My project as an independent contributor over the course of 10 weeks was to create an upgraded version of the Dynamic Relevancy Model that my manager had created.

Project

Goals

Carpe Data receives data from insurance carriers and the product delivery engineering (PDE) team uses the company’s internal search functionality to filter and identify claimants that are potentially fraudulent. These searches include highly relevant URLs that may contain relevant information in processing claims. These URLs could be split into either static (e.g., pages that do not get updated) or social (e.g., dynamic pages that get regular updates) URLs, with the latter making up >80% of the URLs in the database.

The goal was to create a machine learning model that could help filter for these relevant URLs (mainly the social URLs like LinkedIn, Twitter, Facebook, etc.) to reduce the time and workload of the PDE team, and ultimately save the company money and resources that could be directed elsewhere.

My manager previously worked on the first iteration of the model to predict whether subjects would post claim-relevant information on social media sites or not. Her model helped capture >90% of relevant claims, but it still needed a filter to identify which specific URLs were relevant.

Thus for my project, I refined the Dynamic Relevancy Model by using multi-label classification to predict which social media sites the subject will likely most claim-relevant information to.

Methods

After wrangling the data through AWS and concatenating the variables together from multiple CSV files, I cleaned and explored the data. The top five social media sites among the subjects were LinkedIn, Facebook, Twitter, Instagram, and “other” (anything not LinkedIn, Facebook, Twitter, or Instagram). This is how we decided to create the labels; it was based on which social media sites were highly reprepresented in the data.

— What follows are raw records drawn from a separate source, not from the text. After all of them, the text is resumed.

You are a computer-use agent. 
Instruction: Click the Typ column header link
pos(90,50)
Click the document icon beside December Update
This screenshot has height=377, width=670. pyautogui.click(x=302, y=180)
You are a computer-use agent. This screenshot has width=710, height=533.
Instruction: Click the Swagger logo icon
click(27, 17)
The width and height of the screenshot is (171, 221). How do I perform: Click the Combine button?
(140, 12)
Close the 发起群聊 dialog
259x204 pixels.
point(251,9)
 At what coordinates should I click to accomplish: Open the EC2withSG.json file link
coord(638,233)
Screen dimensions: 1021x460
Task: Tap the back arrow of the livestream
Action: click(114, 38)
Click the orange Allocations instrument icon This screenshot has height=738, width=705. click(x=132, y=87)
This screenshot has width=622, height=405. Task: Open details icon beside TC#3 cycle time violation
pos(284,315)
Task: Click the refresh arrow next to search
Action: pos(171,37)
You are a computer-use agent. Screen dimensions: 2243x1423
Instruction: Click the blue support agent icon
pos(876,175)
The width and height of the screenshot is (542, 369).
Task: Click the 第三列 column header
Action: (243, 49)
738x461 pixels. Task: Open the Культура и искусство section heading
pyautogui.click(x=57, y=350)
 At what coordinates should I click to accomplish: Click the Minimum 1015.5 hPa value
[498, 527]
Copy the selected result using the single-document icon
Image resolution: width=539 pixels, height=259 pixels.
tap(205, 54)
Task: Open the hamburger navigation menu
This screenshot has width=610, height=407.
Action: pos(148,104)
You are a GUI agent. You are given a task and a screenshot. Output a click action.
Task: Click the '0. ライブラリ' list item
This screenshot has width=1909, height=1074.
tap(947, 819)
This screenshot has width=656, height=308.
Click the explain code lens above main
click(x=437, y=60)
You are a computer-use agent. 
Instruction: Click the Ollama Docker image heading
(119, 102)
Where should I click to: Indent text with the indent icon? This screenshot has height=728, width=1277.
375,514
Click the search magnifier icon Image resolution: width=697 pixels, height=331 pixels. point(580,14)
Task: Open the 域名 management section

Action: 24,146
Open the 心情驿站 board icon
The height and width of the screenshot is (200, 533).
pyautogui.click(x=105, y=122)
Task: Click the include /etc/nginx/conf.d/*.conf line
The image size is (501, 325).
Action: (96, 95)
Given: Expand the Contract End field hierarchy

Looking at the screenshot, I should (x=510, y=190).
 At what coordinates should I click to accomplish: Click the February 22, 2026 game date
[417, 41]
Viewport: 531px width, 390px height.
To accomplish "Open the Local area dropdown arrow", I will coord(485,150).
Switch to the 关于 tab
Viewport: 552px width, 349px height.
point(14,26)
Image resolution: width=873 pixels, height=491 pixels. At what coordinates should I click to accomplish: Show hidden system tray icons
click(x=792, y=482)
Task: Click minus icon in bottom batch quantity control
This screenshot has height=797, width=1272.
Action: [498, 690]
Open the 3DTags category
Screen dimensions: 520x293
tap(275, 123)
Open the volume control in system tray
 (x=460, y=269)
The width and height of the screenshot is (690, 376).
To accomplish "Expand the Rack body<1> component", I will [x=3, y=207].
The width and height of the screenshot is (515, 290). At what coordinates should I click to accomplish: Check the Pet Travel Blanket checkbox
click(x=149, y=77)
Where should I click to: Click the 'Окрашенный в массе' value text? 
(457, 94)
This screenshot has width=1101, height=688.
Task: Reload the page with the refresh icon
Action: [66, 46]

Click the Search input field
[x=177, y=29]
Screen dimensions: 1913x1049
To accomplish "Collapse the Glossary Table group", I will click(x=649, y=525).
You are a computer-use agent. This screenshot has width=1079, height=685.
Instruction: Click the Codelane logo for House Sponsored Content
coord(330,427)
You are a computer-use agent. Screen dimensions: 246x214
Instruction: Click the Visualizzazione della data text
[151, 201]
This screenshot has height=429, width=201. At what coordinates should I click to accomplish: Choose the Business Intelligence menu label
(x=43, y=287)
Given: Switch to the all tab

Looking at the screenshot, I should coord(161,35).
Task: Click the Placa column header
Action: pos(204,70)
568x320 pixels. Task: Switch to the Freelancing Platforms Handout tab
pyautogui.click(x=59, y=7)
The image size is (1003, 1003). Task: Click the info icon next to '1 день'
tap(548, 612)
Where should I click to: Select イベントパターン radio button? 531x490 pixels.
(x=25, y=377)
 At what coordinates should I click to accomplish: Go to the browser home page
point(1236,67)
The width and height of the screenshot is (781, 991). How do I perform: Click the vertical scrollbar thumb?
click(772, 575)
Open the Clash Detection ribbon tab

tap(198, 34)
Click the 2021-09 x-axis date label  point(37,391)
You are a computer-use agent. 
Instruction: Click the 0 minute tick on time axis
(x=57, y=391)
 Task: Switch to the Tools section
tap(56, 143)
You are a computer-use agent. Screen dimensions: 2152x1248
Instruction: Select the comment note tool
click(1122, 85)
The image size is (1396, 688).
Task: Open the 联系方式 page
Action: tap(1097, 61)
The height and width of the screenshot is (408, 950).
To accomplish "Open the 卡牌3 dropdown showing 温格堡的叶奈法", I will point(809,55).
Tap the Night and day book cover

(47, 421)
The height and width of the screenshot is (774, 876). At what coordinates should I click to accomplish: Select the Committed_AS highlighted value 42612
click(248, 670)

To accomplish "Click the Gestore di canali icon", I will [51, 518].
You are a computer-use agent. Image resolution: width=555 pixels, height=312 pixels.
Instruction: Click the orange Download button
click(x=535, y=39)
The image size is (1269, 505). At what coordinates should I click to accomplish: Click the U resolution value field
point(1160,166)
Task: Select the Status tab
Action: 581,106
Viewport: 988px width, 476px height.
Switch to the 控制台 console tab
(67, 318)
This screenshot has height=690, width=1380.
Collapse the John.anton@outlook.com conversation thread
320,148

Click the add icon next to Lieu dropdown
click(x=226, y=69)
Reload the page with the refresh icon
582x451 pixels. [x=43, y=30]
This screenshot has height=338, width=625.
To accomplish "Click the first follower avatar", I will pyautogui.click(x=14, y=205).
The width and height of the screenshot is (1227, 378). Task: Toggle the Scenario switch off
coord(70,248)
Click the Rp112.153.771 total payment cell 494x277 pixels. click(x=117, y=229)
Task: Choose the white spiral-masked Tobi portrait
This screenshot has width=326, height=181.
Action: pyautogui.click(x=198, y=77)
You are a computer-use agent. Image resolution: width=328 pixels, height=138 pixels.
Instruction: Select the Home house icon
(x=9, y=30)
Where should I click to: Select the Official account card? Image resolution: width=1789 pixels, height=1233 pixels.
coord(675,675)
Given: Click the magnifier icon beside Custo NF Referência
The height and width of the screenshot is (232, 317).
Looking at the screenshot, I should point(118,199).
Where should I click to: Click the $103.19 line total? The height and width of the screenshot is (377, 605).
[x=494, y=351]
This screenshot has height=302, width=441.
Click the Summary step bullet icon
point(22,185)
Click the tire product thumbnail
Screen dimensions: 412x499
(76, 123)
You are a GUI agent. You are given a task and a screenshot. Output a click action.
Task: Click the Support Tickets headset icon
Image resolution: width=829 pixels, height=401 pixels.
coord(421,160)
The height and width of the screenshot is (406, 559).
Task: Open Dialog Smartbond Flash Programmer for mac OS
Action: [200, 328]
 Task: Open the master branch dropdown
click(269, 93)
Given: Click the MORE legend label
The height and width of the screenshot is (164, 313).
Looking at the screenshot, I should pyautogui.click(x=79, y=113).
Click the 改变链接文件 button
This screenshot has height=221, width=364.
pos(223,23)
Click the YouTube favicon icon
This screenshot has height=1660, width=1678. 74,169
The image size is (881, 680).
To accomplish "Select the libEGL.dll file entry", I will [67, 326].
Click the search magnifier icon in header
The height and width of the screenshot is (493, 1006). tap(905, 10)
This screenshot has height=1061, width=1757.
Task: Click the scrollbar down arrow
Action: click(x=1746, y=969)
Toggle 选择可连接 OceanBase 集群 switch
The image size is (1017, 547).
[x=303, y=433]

We also created a label called “NaN” for social media sites linked to a subject that had no claim-relevant information whatsoever.

So in total, there were six major domain labels:

  1. Facebook
  2. Twitter
  3. LinkedIn
  4. Instagram
  5. Other
  6. NaN


For example, Subject A might have a few social media sites where the description from internal feedback (information provided by PDE) stated whether that particular URL contained claim-relevant information or not. In this example, only Instagram and LinkedIn were relevant, so Subject gets a listed label for those two social mediate sites. All the irrelevant sites do not get listed.

Subject B could have social media sites such as TikTok, Facebook, and Twitter with relevant information, but because TikTok is not among the four major social labels, it gets categorized as “other” in the listed label.

Finally, it could be the case where a subject’s associated social media sites contain no relevant information based on the internal feedback. Thus, Subject C receives the “NaN” label.

The list of labels was transformed to multiple labels or columns using the multi-label binarizer from sklearn.preprocessing MultilabelBinarizer.

During exploratory data analysis, the major social URLs represented over 99% of the social URLs with relevant claim information. After taking into account those with irrelevant claim information (NaN), we see that the training dataset was highly imbalanced. The fill rate for subject data was also low, meaning that there were a lot of missing data.

A list of numeric and categorical features were cleaned, dummy coded, and aggregated to select for the training data in the models. Variables were chosen based on intuition, from previous models, and based on whether there could be multicolinearity between similar variables. Numeric correlation analyses wree conducted using Pearson and Spearman correlations, and categorical correlation analyses were conducted using Cramer’s V.

Training data (n = ~260k after a 70/30 split) was resampled to adjust for class imblanace since most URLs were NaN, and afterwards missing numeric data were imputed based on the average value of the variable.

Results

My model pipeline started with using a multi-label random forest classifier from sklearn.ensemble.RandomForestClassifier. Hyperparameter tuning and training on many iterations of the model led to one that had overall low recall and precision for the social domain URLs that contained relevant claim information. However, recall and precision scores (~98% and above) were high when the model was identifying which social URLs did not contain relevant claim information. Other model metrics (ROC, AUC, F1 score, etc.) were computed for each model.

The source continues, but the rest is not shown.